*The task*
Exactly the lines from the opening of the data through the line containing "EOT (53, 1639)" should be reproduced, please, with nothing added.

*Material supplied*

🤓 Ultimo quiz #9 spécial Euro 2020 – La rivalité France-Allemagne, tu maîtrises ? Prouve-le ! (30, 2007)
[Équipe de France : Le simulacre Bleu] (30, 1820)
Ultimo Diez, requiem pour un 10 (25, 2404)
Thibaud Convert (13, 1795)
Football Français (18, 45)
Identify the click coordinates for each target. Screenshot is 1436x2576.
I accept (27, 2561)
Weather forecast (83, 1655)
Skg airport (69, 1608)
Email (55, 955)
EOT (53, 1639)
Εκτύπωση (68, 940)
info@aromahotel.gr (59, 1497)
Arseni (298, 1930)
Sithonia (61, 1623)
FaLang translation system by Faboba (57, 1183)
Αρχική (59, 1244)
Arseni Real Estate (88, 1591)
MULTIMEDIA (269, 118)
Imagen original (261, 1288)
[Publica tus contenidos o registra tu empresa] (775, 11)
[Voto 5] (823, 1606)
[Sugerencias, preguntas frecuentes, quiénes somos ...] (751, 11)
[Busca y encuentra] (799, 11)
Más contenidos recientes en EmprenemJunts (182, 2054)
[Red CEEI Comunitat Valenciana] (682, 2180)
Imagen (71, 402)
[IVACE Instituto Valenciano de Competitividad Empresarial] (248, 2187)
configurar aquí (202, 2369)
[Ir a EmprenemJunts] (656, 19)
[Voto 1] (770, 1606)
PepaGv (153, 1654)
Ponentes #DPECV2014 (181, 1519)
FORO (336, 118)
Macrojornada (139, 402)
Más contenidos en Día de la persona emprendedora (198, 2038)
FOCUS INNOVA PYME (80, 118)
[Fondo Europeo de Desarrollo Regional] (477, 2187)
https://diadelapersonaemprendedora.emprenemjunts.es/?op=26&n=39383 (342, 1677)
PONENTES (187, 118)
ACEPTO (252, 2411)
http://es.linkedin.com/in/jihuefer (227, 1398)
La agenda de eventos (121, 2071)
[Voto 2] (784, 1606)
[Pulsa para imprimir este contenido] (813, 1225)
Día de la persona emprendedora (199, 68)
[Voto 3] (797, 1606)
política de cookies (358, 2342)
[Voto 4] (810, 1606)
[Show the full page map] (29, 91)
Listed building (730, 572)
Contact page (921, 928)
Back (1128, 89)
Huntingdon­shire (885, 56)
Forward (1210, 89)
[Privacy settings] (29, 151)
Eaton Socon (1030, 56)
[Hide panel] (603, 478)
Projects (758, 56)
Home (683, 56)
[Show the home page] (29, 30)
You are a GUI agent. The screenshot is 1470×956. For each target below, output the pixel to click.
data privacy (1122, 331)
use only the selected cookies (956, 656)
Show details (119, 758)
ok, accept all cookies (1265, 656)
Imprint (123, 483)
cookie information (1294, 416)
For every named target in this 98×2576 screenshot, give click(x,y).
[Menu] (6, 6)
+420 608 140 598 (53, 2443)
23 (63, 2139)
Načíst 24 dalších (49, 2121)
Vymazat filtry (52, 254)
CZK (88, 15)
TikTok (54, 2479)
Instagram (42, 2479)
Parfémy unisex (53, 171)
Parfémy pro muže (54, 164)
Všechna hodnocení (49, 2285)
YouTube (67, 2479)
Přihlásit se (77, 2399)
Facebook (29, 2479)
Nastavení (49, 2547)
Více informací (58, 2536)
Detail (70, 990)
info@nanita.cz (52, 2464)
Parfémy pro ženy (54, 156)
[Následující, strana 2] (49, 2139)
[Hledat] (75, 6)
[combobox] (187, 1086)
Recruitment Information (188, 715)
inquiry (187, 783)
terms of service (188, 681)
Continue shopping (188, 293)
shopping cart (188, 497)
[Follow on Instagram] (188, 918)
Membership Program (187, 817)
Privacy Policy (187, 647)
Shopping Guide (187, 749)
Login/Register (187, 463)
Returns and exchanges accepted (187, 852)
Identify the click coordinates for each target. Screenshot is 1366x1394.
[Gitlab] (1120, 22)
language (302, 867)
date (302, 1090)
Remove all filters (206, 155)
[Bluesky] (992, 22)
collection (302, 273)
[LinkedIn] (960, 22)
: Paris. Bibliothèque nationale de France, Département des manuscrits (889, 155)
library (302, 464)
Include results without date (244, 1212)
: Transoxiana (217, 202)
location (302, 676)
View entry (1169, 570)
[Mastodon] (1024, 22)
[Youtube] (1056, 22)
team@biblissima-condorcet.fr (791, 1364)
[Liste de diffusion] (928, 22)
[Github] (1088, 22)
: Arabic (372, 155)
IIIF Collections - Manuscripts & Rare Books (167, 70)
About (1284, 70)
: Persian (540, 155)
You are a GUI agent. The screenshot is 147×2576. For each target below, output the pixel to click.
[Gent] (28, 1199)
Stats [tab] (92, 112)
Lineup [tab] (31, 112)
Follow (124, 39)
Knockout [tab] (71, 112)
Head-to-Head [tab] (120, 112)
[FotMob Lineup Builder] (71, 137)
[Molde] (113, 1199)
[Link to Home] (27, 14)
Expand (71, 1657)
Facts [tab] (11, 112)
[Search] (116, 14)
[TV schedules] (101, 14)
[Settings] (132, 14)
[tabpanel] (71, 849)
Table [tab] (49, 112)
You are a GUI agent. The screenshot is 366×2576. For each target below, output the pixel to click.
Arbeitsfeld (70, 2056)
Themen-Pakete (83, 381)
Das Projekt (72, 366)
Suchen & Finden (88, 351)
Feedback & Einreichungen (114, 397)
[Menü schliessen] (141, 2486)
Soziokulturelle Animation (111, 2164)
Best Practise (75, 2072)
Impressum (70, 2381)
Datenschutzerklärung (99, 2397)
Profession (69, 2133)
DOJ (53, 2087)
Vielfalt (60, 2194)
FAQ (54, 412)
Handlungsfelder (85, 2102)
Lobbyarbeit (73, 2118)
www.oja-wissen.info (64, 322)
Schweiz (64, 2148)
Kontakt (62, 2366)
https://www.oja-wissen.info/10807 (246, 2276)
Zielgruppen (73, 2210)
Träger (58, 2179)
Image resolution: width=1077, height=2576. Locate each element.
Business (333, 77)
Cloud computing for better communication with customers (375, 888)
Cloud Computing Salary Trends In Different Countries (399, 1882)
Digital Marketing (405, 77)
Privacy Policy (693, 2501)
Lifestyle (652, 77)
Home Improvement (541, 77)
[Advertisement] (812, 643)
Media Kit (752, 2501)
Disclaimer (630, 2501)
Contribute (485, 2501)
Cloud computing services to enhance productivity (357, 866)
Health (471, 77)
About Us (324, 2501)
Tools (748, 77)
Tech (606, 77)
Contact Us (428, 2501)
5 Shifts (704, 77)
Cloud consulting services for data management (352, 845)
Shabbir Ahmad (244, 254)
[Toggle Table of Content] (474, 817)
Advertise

*Answer box*
🤓 Ultimo quiz #9 spécial Euro 2020 – La rivalité France-Allemagne, tu maîtrises ? Prouve-le ! (30, 2007)
[Équipe de France : Le simulacre Bleu] (30, 1820)
Ultimo Diez, requiem pour un 10 (25, 2404)
Thibaud Convert (13, 1795)
Football Français (18, 45)
Identify the click coordinates for each target. Screenshot is 1436x2576.
I accept (27, 2561)
Weather forecast (83, 1655)
Skg airport (69, 1608)
Email (55, 955)
EOT (53, 1639)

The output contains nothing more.